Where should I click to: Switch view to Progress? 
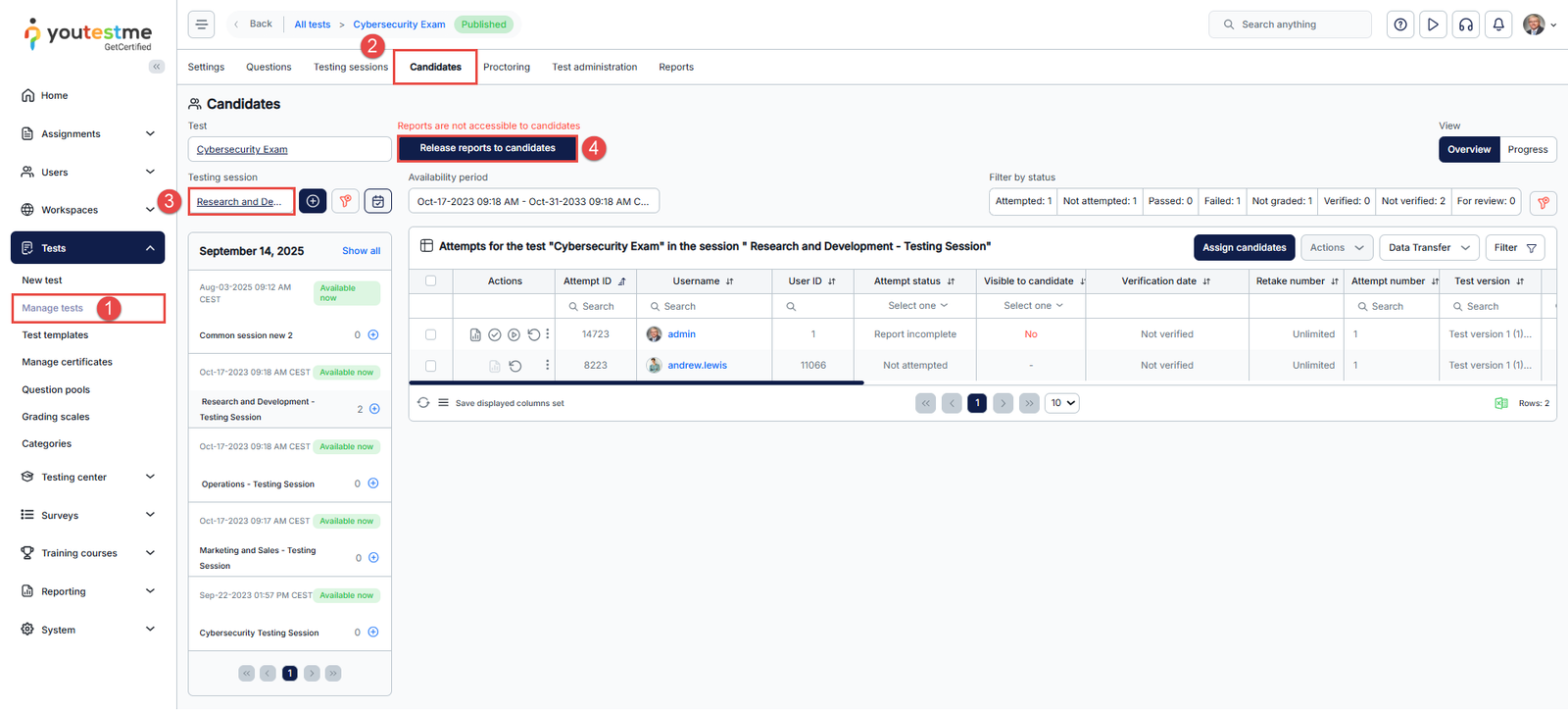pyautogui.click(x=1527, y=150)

==

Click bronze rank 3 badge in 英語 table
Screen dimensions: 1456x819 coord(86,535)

==

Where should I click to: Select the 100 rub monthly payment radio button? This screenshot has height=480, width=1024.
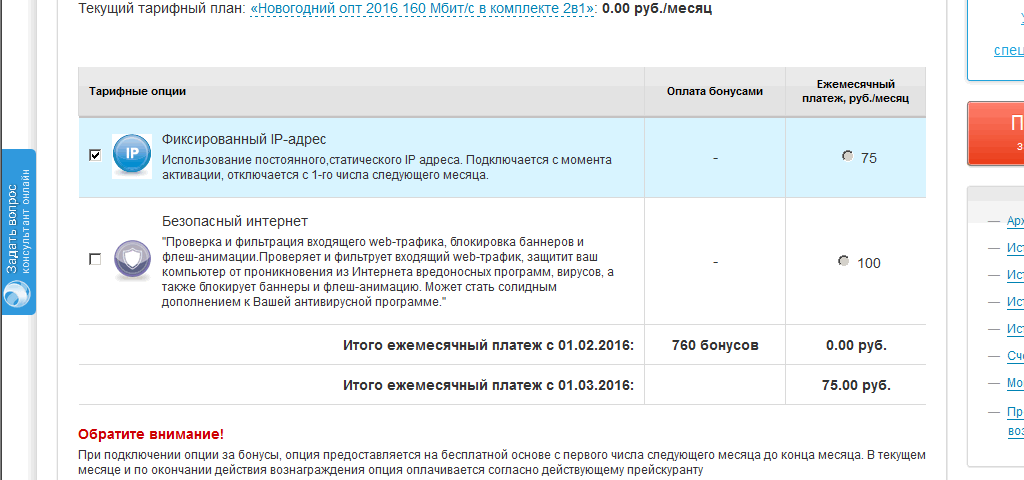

## INSTRUCTION
Count the lines in the records that contain the word "Where", and give only the number.

## ANSWER BELOW
2